**Work instruction 1:**
In the PennCHART text, rewrite the paragraph that begins "The responsiveness of a tool is" as a short bulleted list that keeps its main facts.
**Work instruction 2:**
For each statement, say whether the PennCHART text supports it (yes or no), and quote the words from the text that settle it.
(a) Face validity is the judgment of whether a tool covers all of the relevant content.
(b) A questionnaire's internal consistency is based on giving the tool a single time.
(c) A tool that passes tests of validity and reliability is sure to be responsive.
**Work instruction 3:**
List every approach the PennCHART text gives for testing construct validity.

Penn Companion-animal Health Assessment Research Tools (PennCHART)
The purpose of PennCHART is to make readily available, well-validated tools for the assessment of pain, physical functioning, and other symptoms experienced by companion animals (pets). It is only through the completion of well-designed studies that use valid and reliable outcome assessment tools that real advances can be made in the diagnosis and management of the conditions that afflict our companion animal species. Whether the tools are used for animal health studies, translational research or veterinary patient management, the user must know that the tools reliably measure what they are purported to measure and that they are able to detect clinically important changes in the health status of the animal. Tools available on this site have sufficient science to support their use in the recommended populations.
General Description of Tool Validation:
Prior to using a tool, one must know that it reliably measures what it is purported to measure and that it is able to pick up clinically significant changes in the population in which it is being used. Without knowing this up front, it is impossible to know whether the results of a study obtained using an ‘unvalidated’ tool is due to the intervention being studied or due to inconsistencies in the tool.
Validity is a process of determining what, if anything, is being measured with the tool. That is, can a valid statement about an animal be made based on its score on the tool? Therefore, the validation process is directed both toward the integrity of the tool itself as well as toward the inferences that can be made about the characteristics of the animals that are scored by the tool. There are many types of validity assessment that can add to the degree of confidence that can be placed on the conclusions that are drawn from the scores on a tool:
Face and Content Validity: These are basically judgments that the tools appear reasonable. Face validity indicates whether, on the face of it, the tool appears to be assessing the desired qualities. Content validity is a judgment whether the tool covers all of the relevant content.
Concurrent Validity: The correlation of a tool with some other measure of the condition under study, ideally, a ‘gold standard’ which has been accepted in the field.
Construct Validity: Testing that is used when the tool is measuring something (a construct) that cannot be directly observed (i.e. anxiety, pain, quality of life etc.). While the construct can not be seen, behaviors resulting from it can be observed. There is no one experiment which can unequivocally ‘prove’ the validity of a tool used to measure a construct, many approaches exist:
- Factor Analysis: Factor analysis is used to uncover the latent structure of a set of questions in a questionnaire. It can reveal which questions are best associated with different aspects of the construct and which are not.
- Extreme Groups: The tool is applied to two groups, one of which has the construct and the other which does not. The scores of those groups should be significantly different.
- Convergent Validity: Seeing how closely the tool relates to other measures of the same construct.
- Discriminant Validity: Seeing how the tool does not relate to measures of an unrelated construct.
The tool must measure what it is supposed to measure in a consistent and reproducible manner. The stability of a tool examines the reproducibility of the tool administered on different occasions. When the tool is a questionnaire, its internal consistency is based on a single administration of the tool and represents the average of the correlations among the questions in the tool. Both internal consistency and stability must be proven before a questionnaire is to be deemed reliable.
The responsiveness of a tool is the extent to which it accurately reflects the change in an animal's condition and discriminates between animals that change over time and those that do not. It is a critical property of the tool because without adequate responsiveness it could fail to detect a clinically significant change in an animal’s condition. In addition, a tool with inadequate responsiveness would not be useful for assessing the effectiveness of a treatment because it could fail to identify meaningful differences in change between treatment and control groups. Tests of validity and reliability do not ensure the responsiveness of an instrument. A separate assessment must be made.

**Extracted entries:**
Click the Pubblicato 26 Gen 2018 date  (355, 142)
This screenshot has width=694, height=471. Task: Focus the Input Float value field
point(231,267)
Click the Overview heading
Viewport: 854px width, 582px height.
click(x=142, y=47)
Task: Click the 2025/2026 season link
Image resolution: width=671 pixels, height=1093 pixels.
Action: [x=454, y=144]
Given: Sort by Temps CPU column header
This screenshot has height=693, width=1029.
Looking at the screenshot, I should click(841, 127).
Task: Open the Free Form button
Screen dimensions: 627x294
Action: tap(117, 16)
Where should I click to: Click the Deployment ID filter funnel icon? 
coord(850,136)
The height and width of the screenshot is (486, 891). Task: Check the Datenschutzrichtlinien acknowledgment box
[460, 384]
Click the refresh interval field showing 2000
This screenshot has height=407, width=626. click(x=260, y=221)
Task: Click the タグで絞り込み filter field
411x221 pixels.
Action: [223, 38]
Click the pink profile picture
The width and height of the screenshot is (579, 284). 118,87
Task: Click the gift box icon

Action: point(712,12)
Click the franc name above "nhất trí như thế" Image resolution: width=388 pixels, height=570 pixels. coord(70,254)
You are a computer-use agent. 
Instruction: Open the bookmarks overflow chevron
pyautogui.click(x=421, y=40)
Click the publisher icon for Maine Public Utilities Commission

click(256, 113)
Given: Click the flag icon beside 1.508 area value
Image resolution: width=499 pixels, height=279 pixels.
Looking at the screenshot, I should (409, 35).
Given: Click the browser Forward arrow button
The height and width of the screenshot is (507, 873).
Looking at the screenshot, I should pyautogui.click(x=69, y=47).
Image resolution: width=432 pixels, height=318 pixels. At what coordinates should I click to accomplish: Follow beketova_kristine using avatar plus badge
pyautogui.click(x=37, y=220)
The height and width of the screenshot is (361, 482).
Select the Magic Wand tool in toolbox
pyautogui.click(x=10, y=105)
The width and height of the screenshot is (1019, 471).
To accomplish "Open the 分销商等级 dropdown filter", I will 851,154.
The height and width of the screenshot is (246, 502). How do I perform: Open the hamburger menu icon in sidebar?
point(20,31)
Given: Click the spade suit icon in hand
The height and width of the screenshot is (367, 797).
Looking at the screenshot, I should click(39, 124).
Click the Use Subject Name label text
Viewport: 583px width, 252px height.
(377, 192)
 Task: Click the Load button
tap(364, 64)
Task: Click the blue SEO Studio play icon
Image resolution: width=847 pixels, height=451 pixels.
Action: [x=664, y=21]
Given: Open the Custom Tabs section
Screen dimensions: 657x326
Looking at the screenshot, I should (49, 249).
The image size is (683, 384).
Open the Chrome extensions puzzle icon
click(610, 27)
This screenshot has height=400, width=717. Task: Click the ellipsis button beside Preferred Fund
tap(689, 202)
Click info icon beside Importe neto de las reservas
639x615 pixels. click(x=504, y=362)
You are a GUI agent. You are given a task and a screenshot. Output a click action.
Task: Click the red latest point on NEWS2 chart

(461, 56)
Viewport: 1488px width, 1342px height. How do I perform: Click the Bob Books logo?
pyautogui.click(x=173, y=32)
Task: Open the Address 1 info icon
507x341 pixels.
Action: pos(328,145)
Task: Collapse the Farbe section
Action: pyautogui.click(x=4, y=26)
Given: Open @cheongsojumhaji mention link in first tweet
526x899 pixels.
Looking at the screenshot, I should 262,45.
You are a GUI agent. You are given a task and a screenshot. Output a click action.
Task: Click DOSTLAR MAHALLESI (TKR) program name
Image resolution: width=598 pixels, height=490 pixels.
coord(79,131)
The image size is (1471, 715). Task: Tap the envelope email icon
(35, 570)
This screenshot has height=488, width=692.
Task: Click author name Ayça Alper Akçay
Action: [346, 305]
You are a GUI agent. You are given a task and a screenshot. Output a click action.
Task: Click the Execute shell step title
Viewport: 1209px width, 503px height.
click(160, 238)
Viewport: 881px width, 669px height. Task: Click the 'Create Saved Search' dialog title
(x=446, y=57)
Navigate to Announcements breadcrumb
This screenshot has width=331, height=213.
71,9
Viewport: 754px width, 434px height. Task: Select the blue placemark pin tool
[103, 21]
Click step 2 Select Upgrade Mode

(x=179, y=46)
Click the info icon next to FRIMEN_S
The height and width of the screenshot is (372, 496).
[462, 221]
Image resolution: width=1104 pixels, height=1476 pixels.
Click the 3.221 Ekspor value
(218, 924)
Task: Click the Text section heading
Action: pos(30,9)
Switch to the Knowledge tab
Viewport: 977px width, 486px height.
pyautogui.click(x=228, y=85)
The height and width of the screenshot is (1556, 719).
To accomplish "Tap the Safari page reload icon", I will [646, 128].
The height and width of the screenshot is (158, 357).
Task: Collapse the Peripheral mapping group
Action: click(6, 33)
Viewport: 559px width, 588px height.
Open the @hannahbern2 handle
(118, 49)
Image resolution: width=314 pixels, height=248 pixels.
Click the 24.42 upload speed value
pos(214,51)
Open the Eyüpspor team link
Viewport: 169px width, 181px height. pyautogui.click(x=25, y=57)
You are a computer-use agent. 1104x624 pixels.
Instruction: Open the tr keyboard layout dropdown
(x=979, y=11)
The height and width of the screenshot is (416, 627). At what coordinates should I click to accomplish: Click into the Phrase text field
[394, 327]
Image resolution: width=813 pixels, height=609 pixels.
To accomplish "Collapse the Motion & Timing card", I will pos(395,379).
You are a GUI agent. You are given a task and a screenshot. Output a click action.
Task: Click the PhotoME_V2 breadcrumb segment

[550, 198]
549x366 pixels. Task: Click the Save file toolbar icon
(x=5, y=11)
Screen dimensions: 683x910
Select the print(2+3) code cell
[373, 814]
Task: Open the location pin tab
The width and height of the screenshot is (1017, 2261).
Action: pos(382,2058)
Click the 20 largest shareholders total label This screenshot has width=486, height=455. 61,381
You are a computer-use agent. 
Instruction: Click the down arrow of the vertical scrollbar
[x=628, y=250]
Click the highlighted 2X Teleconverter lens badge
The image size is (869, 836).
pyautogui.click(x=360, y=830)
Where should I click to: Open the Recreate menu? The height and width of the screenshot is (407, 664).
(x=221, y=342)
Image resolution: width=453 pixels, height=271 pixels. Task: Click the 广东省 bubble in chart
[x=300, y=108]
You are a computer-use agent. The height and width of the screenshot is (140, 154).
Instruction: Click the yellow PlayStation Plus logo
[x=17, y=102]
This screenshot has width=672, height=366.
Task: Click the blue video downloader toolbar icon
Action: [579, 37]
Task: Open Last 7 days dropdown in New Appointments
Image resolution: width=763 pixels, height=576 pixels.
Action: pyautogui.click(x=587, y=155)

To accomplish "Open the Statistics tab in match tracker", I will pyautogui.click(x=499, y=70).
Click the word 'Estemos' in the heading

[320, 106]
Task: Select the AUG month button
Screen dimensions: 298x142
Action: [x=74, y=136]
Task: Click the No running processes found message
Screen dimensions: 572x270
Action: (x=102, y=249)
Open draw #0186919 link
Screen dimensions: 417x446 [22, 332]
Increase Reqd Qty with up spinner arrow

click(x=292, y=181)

**Response box 1:**
- Responsiveness is how well a tool reflects change in an animal's condition and tells apart animals that change over time from those that don't.
- It is critical: without it, a tool could miss a clinically significant change in an animal's condition.
- A tool with poor responsiveness is not useful for judging a treatment, since it could miss meaningful differences in change between treatment and control groups.
- Tests of validity and reliability don't ensure responsiveness, so it needs its own assessment.

**Response box 2:**
(a) No: "Content validity is a judgment whether the tool covers all of the relevant content."
(b) Yes: "its internal consistency is based on a single administration of the tool"
(c) No: "Tests of validity and reliability do not ensure the responsiveness of an instrument."

**Response box 3:**
- Factor Analysis
- Extreme Groups
- Convergent Validity
- Discriminant Validity